(Collected data)
-------------------------

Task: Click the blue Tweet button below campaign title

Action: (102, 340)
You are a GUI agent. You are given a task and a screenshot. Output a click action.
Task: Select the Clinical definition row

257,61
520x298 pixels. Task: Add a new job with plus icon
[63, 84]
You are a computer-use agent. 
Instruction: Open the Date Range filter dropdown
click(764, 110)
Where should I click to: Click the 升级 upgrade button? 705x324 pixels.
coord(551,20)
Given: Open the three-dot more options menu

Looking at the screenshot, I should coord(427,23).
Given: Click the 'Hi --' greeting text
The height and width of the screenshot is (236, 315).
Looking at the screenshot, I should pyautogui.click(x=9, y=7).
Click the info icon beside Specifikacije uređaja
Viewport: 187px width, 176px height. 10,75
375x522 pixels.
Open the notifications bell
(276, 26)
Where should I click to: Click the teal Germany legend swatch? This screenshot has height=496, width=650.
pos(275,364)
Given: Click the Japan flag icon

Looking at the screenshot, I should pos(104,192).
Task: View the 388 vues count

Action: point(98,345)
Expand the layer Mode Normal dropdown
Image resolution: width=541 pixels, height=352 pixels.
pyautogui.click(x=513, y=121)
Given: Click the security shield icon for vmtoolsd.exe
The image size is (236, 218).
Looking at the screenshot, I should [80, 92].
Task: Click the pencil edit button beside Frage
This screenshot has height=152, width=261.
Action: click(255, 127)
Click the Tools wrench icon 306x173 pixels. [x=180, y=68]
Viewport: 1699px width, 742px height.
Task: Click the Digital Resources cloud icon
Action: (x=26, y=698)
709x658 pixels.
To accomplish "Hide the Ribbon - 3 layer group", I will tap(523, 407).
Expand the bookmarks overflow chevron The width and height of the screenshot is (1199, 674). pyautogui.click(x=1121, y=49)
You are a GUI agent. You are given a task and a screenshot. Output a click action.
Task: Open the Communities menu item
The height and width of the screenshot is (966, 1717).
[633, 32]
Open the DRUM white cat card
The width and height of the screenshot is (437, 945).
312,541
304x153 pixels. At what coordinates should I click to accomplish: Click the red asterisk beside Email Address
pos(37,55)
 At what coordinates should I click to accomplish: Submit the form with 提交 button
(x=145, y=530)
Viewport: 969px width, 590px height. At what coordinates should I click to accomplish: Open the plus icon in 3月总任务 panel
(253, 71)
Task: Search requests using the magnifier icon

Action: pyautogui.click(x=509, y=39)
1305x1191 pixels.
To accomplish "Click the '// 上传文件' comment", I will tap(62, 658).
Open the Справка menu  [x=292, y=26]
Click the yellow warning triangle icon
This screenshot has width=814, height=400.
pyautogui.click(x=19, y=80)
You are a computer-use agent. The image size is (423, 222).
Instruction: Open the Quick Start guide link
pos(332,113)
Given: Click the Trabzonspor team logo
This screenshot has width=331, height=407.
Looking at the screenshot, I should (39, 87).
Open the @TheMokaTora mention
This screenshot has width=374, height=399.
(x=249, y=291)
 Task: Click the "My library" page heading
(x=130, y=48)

-------------------------

PROBLEM STATEMENT - Reproduce every entry above without a single alteration.

TASK OUTPUT -
Task: Click the blue Tweet button below campaign title

Action: (102, 340)
You are a GUI agent. You are given a task and a screenshot. Output a click action.
Task: Select the Clinical definition row

257,61
520x298 pixels. Task: Add a new job with plus icon
[63, 84]
You are a computer-use agent. 
Instruction: Open the Date Range filter dropdown
click(764, 110)
Where should I click to: Click the 升级 upgrade button? 705x324 pixels.
coord(551,20)
Given: Open the three-dot more options menu

Looking at the screenshot, I should coord(427,23).
Given: Click the 'Hi --' greeting text
The height and width of the screenshot is (236, 315).
Looking at the screenshot, I should pyautogui.click(x=9, y=7).
Click the info icon beside Specifikacije uređaja
Viewport: 187px width, 176px height. 10,75
375x522 pixels.
Open the notifications bell
(276, 26)
Where should I click to: Click the teal Germany legend swatch? This screenshot has height=496, width=650.
pos(275,364)
Given: Click the Japan flag icon

Looking at the screenshot, I should pos(104,192).
Task: View the 388 vues count

Action: point(98,345)
Expand the layer Mode Normal dropdown
Image resolution: width=541 pixels, height=352 pixels.
pyautogui.click(x=513, y=121)
Given: Click the security shield icon for vmtoolsd.exe
The image size is (236, 218).
Looking at the screenshot, I should [80, 92].
Task: Click the pencil edit button beside Frage
This screenshot has height=152, width=261.
Action: click(255, 127)
Click the Tools wrench icon 306x173 pixels. [x=180, y=68]
Viewport: 1699px width, 742px height.
Task: Click the Digital Resources cloud icon
Action: (x=26, y=698)
709x658 pixels.
To accomplish "Hide the Ribbon - 3 layer group", I will tap(523, 407).
Expand the bookmarks overflow chevron The width and height of the screenshot is (1199, 674). pyautogui.click(x=1121, y=49)
You are a GUI agent. You are given a task and a screenshot. Output a click action.
Task: Open the Communities menu item
The height and width of the screenshot is (966, 1717).
[633, 32]
Open the DRUM white cat card
The width and height of the screenshot is (437, 945).
312,541
304x153 pixels. At what coordinates should I click to accomplish: Click the red asterisk beside Email Address
pos(37,55)
 At what coordinates should I click to accomplish: Submit the form with 提交 button
(x=145, y=530)
Viewport: 969px width, 590px height. At what coordinates should I click to accomplish: Open the plus icon in 3月总任务 panel
(253, 71)
Task: Search requests using the magnifier icon

Action: pyautogui.click(x=509, y=39)
1305x1191 pixels.
To accomplish "Click the '// 上传文件' comment", I will tap(62, 658).
Open the Справка menu  [x=292, y=26]
Click the yellow warning triangle icon
This screenshot has width=814, height=400.
pyautogui.click(x=19, y=80)
You are a computer-use agent. The image size is (423, 222).
Instruction: Open the Quick Start guide link
pos(332,113)
Given: Click the Trabzonspor team logo
This screenshot has width=331, height=407.
Looking at the screenshot, I should (39, 87).
Open the @TheMokaTora mention
This screenshot has width=374, height=399.
(x=249, y=291)
 Task: Click the "My library" page heading
(x=130, y=48)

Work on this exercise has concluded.